Zen meditation was associated with lower pain sensitivity as demonstrated by the higher temperatures required to produce moderate pain. The observed difference (49.9°C versus 48.2°C) should be considered large as it typically corresponds to an increase of about 50% on a ratio scale of pain perception or 20 to 25 points on a 0 to 100 numerical pain scale, based on similar psychophysical methods (28,33).
While attending mindfully, the Zen practitioners showed reductions of 18% pain intensity. Remarkably, individuals with more extensive training experienced greater reduction in pain. This finding is extremely important as it suggests that the observed pain reduction may not simply reflect a predisposition to meditation (individual differences) but may also involve experience-dependent changes associated with practice. This is in line with other studies linking meditation training with mindfulness, medical symptoms, and well-being (16); attention performance, anxiety, depression, anger, cortisol and immunoreactivity (34); an inverted U-shaped function of attention-related brain activity (35); electrophysiological markers of positive affect (10); positive affect and stronger immune responses (8); and cortical thickness and gray matter density (9,36,37).
The analgesic effects of mindful attention may relate to the physiological state induced as suggested by the respiration data. Overall, the meditators breathed at a slower rate than control subjects in all conditions and their mean respiratory pattern followed that of their pain ratings. In contrast, respiratory rate did not change noticeably across conditions in the control subjects. Slower breathing rates (typically meditators) were associated with less reactivity and with lower pain sensitivity. These relationships suggested that the meditators were in a more relaxed, nonreactive physiological state throughout the study, which culminated in the mindfulness condition and which influenced the degree to which they experienced pain.
The covariance analysis suggested that this analgesic effect could be mediated at least in part by the observed change in respiration.
A neuro-chemical model of meditation put forth by Newberg and Iversen (47) offers a possible explanation for our results. Meditation practice, involving volitional regulation of attention, seems to activate prefrontal cortex (35,48,49); this has been observed during Zen practice (50).

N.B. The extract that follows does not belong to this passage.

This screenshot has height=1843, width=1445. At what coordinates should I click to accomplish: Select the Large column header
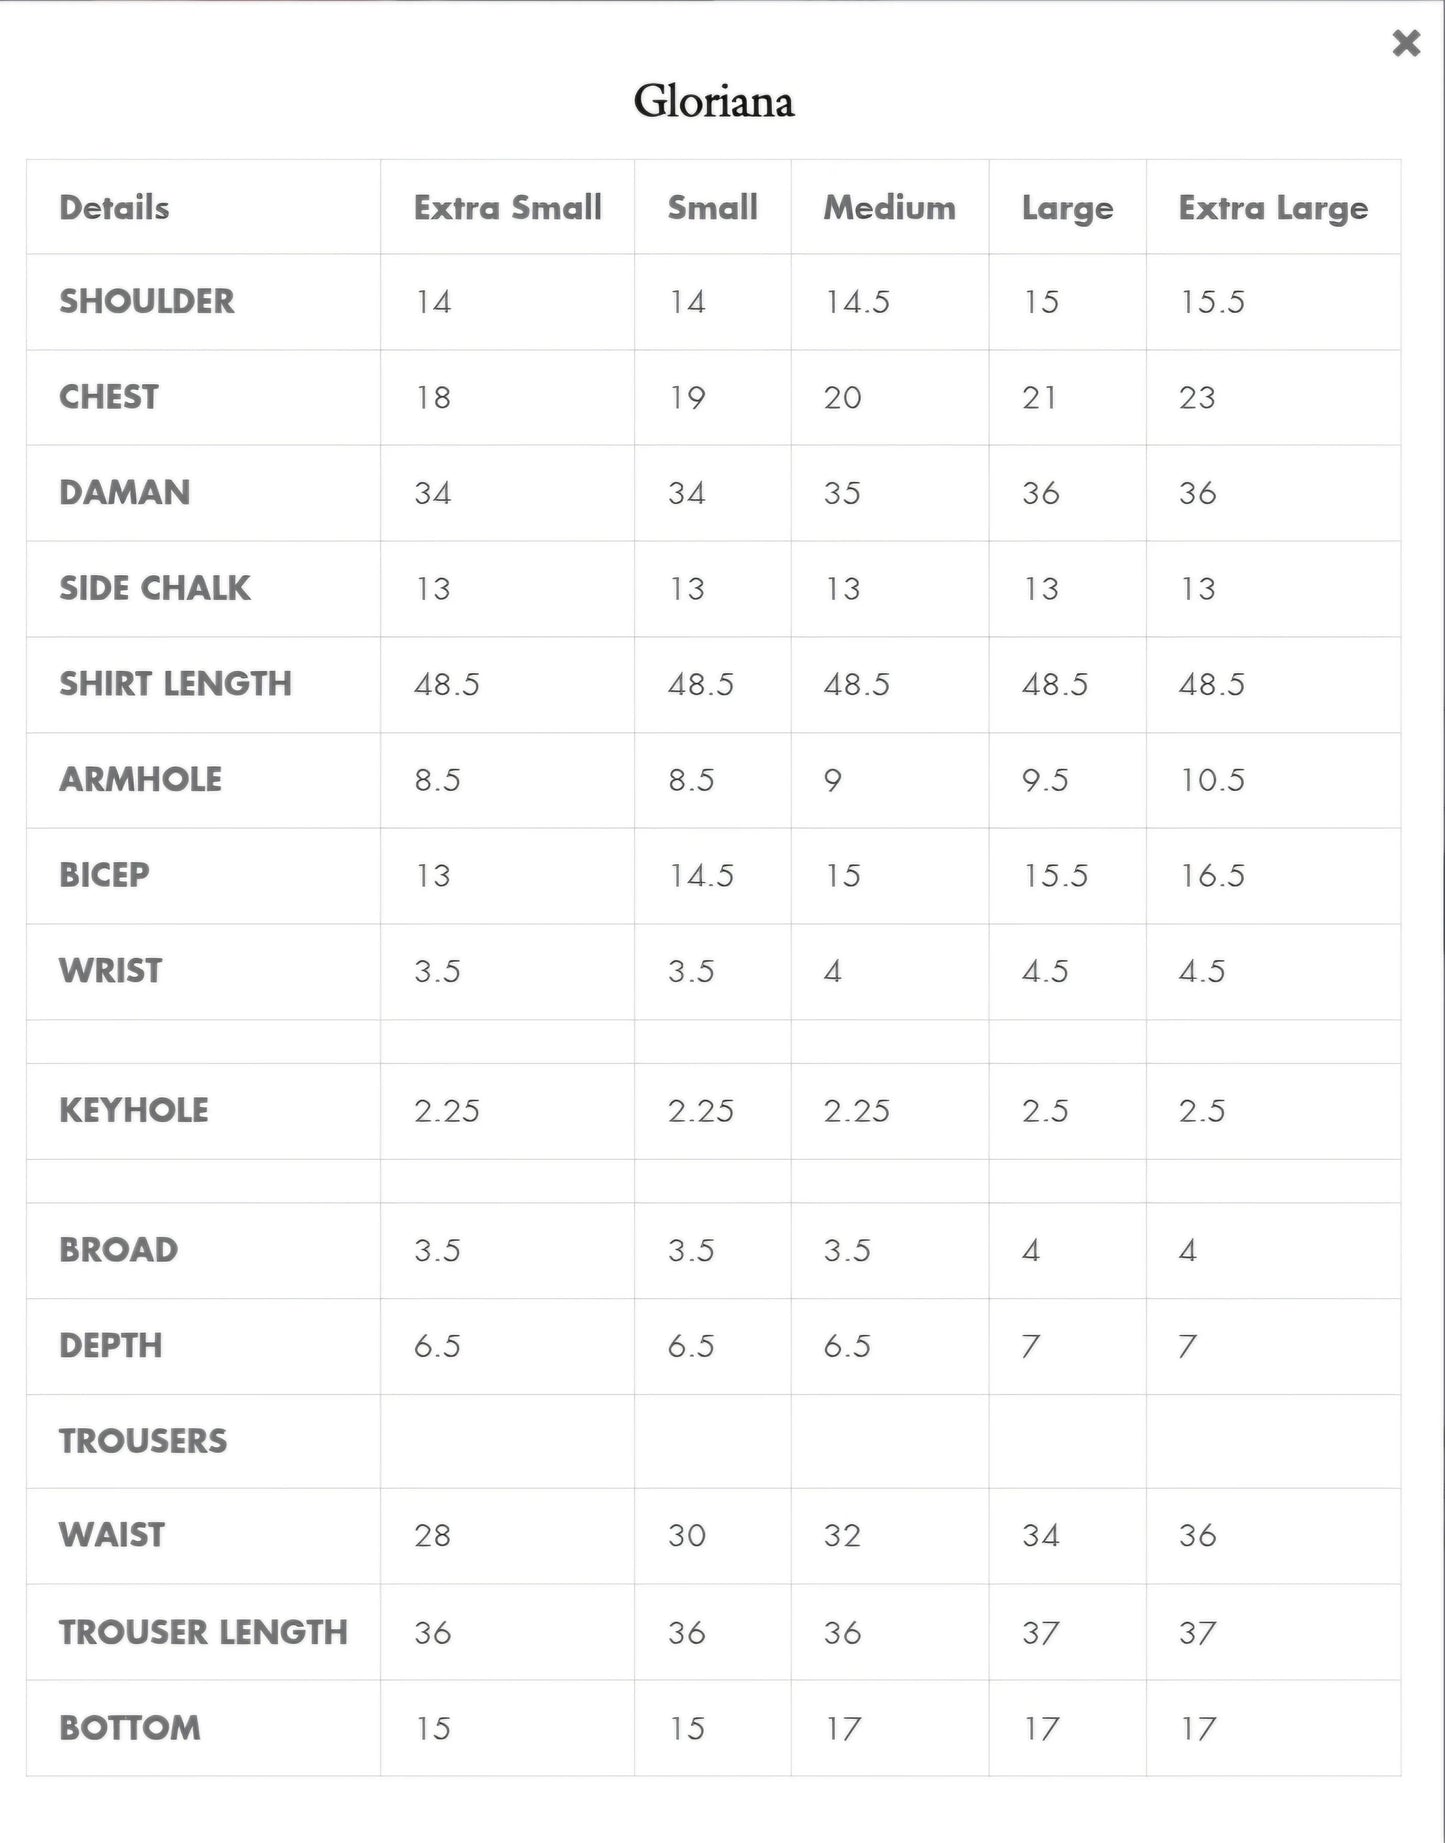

Increases in prefrontal activation can stimulate the production of b-endorphin (e.g., in the arcuate nucleus of the hypothalamus) (47). B-endorphin is an opiate associated with both analgesia and a reduction in respiratory rate as well as decreases in fear and increases in joy and euphoria (47). Interestingly, the direction of attention toward breathing and the volitional control of breathing rates are part of many meditative techniques; however, causation can obviously not be inferred from those observations.
Another related possibility is that meditation leads to reductions in stress and stress-related chemicals, such as cortisol which interact with the opiate system. A reduction of cortisol can greatly enhance the binding potential/efficacy of endogenous opioids (27), possibly contributing to a downregulation of nociceptive responses. Studies have reported evidence of reduced cortisol responses in meditators (34,52,53).